## Aim of the task
The answer must be every line of the records below that contains the word "chevron", copied out.

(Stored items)
"""

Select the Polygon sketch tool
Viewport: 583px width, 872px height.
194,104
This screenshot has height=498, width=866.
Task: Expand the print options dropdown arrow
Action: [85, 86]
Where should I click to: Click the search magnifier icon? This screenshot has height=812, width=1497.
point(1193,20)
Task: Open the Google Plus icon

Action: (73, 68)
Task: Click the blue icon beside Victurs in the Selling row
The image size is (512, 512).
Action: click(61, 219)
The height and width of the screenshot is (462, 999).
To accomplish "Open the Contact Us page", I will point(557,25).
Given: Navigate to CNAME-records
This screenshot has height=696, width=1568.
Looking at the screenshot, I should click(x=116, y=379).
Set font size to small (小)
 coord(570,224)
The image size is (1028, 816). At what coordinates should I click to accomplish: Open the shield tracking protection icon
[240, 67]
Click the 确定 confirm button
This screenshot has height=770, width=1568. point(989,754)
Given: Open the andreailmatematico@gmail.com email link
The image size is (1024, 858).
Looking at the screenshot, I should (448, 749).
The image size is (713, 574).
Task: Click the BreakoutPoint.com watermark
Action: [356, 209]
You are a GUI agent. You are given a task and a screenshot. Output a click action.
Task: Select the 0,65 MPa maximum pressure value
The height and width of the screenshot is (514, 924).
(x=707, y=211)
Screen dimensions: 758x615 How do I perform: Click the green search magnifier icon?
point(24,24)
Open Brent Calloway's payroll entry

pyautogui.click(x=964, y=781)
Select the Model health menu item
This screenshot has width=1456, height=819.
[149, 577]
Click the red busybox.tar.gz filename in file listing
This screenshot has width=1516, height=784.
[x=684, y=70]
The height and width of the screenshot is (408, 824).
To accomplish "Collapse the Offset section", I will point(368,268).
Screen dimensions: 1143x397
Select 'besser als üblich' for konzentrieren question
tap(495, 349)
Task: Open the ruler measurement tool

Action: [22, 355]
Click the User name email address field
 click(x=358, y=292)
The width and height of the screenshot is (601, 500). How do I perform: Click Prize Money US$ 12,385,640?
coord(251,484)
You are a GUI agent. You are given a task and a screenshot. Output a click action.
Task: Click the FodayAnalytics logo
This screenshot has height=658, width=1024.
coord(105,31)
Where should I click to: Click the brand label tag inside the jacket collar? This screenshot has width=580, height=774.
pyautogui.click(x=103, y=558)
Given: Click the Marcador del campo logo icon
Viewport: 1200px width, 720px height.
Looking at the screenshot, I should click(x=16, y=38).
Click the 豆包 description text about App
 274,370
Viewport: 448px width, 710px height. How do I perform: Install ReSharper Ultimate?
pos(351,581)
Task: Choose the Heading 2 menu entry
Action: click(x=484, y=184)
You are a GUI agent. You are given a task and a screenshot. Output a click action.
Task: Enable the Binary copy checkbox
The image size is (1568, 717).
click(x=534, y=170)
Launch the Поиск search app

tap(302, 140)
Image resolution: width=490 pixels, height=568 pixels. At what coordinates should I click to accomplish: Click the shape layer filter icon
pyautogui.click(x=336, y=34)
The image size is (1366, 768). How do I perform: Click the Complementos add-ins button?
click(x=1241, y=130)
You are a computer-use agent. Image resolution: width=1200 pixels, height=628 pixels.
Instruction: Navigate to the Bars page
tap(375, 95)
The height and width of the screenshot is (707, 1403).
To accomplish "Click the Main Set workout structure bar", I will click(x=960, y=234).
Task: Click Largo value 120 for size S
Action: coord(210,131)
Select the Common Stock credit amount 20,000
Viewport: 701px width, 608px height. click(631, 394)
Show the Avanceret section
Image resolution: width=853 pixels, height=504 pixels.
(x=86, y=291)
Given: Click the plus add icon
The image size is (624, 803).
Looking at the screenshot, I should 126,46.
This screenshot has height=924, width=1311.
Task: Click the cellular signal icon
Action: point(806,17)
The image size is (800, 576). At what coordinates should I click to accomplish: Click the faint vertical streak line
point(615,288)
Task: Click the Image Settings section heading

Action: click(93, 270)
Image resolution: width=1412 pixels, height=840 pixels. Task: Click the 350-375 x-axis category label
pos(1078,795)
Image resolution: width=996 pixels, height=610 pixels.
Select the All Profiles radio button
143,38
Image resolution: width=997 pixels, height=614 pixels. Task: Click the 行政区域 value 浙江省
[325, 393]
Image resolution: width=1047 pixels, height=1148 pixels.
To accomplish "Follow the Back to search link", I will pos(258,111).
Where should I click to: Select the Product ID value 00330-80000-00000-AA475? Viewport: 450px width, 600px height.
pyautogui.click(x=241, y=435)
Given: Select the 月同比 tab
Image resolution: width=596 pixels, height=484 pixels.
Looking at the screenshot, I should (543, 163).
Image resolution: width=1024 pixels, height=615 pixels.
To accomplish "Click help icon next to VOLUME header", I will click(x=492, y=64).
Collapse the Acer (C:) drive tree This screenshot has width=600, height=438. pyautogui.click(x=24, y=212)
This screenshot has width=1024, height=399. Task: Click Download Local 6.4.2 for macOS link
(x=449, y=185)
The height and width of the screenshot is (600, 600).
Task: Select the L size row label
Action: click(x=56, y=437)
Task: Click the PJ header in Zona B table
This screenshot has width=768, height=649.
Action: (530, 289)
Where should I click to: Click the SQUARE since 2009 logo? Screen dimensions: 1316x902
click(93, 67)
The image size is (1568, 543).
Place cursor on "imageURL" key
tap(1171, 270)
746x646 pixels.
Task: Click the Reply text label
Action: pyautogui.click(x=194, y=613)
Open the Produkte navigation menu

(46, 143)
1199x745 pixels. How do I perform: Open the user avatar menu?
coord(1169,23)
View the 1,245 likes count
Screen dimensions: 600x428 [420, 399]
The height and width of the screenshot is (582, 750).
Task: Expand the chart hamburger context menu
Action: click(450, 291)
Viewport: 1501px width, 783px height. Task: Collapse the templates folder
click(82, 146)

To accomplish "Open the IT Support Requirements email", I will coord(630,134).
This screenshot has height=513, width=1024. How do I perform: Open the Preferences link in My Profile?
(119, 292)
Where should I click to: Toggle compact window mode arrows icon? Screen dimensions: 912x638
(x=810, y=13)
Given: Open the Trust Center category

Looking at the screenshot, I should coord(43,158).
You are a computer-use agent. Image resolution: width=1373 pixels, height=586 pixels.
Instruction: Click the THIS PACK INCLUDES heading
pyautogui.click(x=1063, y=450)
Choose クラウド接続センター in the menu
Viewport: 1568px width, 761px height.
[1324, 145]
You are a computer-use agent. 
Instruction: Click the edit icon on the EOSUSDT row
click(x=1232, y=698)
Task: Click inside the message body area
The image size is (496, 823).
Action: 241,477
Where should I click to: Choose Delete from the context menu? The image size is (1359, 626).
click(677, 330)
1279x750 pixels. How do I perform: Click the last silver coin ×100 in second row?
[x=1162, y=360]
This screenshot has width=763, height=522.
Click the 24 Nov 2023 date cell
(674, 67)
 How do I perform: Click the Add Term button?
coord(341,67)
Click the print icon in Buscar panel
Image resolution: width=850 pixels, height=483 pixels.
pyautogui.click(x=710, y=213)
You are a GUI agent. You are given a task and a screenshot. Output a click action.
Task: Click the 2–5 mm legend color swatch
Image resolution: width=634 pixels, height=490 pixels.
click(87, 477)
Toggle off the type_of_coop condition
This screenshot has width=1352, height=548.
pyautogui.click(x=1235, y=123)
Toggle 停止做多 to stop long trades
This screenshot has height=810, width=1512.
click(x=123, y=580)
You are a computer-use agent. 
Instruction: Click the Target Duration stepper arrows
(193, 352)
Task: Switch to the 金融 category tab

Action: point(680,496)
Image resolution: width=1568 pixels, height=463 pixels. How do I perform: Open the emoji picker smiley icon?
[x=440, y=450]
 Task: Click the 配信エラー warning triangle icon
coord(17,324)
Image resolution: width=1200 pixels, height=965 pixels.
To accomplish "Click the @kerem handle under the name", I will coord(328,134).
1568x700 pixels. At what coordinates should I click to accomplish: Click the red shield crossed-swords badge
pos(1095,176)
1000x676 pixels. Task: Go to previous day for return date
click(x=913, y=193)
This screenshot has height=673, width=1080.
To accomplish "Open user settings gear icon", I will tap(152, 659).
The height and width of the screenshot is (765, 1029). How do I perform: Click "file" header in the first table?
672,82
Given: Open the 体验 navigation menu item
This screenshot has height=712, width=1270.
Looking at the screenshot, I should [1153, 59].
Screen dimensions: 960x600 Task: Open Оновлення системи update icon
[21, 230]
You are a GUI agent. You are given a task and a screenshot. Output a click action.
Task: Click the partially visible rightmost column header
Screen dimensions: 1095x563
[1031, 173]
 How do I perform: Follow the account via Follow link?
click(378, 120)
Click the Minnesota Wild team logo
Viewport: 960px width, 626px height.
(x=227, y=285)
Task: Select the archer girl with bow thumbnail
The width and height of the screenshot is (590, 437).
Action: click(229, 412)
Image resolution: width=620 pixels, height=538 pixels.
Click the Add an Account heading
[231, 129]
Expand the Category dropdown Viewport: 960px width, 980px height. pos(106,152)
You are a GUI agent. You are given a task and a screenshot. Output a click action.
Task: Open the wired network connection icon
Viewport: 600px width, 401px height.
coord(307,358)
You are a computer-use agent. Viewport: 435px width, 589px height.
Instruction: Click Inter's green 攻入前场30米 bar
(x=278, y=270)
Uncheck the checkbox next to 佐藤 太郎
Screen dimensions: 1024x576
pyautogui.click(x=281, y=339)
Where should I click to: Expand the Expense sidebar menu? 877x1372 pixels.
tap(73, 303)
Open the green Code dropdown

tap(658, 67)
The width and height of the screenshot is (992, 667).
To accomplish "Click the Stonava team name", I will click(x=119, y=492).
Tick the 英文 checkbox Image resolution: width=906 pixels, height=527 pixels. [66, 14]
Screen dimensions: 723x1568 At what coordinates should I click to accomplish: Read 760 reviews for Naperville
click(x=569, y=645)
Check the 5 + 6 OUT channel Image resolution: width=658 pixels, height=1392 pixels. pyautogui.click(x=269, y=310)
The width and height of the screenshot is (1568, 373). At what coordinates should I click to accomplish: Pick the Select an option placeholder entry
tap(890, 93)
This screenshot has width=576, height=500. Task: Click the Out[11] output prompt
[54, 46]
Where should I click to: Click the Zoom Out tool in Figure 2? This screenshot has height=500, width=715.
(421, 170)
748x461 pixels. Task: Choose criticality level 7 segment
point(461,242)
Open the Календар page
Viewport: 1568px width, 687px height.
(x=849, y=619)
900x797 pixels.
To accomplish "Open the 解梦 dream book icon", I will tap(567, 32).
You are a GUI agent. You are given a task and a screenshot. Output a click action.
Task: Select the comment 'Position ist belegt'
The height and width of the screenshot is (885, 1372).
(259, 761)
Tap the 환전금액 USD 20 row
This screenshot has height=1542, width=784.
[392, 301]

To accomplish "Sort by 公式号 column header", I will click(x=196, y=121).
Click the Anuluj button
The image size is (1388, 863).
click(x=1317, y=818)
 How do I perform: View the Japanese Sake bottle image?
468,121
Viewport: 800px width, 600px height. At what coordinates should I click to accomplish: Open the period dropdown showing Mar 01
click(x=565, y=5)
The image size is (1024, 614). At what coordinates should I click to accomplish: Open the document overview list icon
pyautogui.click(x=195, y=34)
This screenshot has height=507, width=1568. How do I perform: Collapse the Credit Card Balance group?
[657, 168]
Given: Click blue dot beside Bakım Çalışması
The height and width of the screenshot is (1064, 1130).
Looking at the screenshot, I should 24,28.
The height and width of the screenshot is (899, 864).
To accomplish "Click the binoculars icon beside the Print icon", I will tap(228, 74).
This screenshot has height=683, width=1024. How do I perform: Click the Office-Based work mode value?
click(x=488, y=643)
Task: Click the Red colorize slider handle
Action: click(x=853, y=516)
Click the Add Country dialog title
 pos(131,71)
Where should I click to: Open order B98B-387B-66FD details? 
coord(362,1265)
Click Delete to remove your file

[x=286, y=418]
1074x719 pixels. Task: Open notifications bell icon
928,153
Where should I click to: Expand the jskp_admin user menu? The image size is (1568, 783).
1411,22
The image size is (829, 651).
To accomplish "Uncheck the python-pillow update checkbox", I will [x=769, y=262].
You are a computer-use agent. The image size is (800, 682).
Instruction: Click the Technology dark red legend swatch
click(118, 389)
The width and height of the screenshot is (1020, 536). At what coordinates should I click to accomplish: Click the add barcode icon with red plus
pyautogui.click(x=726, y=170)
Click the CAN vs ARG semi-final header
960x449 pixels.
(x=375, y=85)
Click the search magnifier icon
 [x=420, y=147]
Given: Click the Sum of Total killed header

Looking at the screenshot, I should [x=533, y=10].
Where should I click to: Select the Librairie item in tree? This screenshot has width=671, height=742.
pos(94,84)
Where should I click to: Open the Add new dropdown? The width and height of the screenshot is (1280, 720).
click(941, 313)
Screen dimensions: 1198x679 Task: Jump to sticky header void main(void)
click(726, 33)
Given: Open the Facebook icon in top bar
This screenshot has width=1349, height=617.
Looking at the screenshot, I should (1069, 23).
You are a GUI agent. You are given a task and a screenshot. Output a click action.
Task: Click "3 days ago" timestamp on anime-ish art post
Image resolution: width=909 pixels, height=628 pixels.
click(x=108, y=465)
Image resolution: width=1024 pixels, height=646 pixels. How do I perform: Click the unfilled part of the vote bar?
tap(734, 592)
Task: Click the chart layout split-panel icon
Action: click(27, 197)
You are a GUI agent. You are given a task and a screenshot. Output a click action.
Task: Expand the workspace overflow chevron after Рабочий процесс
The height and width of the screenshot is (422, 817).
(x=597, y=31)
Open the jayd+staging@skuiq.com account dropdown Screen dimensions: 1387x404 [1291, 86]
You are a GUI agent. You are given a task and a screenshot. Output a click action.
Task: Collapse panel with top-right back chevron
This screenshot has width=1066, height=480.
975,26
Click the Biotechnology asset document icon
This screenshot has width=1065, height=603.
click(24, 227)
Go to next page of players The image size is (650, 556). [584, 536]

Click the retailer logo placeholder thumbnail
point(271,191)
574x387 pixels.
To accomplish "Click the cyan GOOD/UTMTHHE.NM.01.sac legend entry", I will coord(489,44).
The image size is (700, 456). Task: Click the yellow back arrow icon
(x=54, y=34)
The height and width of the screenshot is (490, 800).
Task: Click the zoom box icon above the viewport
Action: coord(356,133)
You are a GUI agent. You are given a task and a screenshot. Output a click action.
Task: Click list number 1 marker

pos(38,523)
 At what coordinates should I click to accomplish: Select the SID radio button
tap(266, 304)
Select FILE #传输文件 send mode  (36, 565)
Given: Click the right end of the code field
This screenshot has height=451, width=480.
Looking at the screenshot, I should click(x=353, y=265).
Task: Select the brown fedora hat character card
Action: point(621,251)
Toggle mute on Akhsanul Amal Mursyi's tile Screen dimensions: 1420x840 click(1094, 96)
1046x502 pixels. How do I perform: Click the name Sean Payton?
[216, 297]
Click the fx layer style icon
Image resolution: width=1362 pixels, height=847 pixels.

"""

## Answer to this problem
Task: Expand the workspace overflow chevron after Рабочий процесс
Task: Collapse panel with top-right back chevron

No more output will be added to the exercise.